··· Dataset records

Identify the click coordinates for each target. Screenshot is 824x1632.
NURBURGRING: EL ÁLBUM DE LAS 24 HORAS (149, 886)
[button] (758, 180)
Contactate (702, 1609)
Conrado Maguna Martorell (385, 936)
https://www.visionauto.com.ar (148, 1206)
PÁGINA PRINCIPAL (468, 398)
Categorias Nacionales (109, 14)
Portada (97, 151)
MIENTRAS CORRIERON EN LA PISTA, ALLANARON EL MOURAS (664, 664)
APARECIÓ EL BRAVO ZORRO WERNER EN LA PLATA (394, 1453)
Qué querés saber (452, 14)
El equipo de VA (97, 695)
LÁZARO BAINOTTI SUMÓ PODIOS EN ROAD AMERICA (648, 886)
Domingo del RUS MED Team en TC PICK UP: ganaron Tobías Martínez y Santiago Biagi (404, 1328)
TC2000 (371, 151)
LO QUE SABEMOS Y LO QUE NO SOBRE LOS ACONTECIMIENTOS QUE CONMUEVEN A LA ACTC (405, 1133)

······
··· Dataset records

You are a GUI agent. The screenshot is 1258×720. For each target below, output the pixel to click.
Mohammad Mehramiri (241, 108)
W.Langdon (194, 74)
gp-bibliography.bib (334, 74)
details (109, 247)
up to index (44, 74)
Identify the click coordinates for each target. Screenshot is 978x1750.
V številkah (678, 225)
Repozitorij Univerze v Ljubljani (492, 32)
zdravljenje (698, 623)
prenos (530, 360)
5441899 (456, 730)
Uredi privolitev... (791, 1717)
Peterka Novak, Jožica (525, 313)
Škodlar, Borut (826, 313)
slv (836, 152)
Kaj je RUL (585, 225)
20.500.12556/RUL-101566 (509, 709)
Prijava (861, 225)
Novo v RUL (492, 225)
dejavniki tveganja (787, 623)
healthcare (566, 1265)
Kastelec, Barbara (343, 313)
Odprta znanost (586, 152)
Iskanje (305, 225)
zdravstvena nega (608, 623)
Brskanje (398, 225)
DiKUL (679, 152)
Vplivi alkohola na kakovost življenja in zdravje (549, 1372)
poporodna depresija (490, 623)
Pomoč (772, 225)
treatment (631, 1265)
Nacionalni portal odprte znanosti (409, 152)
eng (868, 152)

······

◆ Directions for this task
Reproduce the rows word for word, starting with the line that contains "W.Langdon (194, 74)" and going on through the line that contains "DiKUL (679, 152)", including both of those lines.

◆ Exercise response
W.Langdon (194, 74)
gp-bibliography.bib (334, 74)
details (109, 247)
up to index (44, 74)
Identify the click coordinates for each target. Screenshot is 978x1750.
V številkah (678, 225)
Repozitorij Univerze v Ljubljani (492, 32)
zdravljenje (698, 623)
prenos (530, 360)
5441899 (456, 730)
Uredi privolitev... (791, 1717)
Peterka Novak, Jožica (525, 313)
Škodlar, Borut (826, 313)
slv (836, 152)
Kaj je RUL (585, 225)
20.500.12556/RUL-101566 (509, 709)
Prijava (861, 225)
Novo v RUL (492, 225)
dejavniki tveganja (787, 623)
healthcare (566, 1265)
Kastelec, Barbara (343, 313)
Odprta znanost (586, 152)
Iskanje (305, 225)
zdravstvena nega (608, 623)
Brskanje (398, 225)
DiKUL (679, 152)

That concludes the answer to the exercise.